> **Your goal**
Pick out every line below that contains the word "height", and copy each one in full.

> **Recorded data**

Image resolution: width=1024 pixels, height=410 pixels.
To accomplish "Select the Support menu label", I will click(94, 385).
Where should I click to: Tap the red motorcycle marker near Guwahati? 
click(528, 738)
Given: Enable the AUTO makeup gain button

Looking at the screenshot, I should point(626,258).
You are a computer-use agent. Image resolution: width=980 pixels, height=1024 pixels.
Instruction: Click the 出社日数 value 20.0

> **Response below**
Image resolution: width=1024 pixels, height=410 pixels.
You are a computer-use agent. Image resolution: width=980 pixels, height=1024 pixels.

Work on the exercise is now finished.